Task prompt
Every line with "text" in it should be copied from the data.

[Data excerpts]
▬▬▬

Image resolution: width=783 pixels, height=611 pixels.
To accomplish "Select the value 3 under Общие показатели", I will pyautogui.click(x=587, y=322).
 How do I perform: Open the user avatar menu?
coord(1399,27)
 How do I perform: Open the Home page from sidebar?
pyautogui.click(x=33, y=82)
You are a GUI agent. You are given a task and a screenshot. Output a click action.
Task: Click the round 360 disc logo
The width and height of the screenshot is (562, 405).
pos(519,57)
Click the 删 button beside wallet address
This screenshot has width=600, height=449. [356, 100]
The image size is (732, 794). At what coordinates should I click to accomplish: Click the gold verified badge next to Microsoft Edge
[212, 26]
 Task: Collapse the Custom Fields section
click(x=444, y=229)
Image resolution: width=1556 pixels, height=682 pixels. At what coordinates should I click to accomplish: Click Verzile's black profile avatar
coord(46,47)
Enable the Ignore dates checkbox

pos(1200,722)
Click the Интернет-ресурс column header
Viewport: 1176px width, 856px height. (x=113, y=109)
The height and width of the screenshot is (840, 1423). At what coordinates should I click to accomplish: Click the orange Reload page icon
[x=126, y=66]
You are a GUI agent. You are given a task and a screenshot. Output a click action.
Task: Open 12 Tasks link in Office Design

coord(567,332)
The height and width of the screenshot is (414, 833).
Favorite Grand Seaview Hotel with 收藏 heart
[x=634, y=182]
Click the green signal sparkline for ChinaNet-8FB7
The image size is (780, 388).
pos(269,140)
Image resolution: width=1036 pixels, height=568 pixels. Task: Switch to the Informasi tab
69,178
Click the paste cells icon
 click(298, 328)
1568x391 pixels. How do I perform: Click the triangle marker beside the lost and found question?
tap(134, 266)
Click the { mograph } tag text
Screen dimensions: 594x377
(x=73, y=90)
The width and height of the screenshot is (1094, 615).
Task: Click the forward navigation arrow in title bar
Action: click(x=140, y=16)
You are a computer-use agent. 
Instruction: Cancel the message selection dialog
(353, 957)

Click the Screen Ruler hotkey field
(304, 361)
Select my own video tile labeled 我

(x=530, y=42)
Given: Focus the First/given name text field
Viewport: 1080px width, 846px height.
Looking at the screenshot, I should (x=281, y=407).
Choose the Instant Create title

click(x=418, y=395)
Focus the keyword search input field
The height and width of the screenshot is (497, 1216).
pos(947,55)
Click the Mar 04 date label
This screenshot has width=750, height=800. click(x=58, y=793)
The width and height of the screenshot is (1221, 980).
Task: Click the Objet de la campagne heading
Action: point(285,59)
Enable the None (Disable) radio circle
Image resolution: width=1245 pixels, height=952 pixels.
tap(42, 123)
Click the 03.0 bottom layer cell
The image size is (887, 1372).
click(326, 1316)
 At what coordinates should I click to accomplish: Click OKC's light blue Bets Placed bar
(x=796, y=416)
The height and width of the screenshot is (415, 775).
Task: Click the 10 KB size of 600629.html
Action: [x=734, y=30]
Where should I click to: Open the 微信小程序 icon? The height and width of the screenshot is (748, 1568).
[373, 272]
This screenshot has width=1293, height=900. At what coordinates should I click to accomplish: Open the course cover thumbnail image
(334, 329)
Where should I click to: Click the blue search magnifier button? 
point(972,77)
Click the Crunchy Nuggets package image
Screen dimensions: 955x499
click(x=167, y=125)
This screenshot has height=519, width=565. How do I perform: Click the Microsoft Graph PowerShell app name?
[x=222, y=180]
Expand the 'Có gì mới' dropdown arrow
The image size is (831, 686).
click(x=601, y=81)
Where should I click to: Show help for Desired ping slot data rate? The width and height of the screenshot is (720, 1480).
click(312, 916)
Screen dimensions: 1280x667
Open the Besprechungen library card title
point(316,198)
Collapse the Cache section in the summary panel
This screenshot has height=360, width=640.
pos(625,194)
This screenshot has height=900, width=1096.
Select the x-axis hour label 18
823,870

▬▬▬

Completed task
Click the { mograph } tag text
Given: Focus the First/given name text field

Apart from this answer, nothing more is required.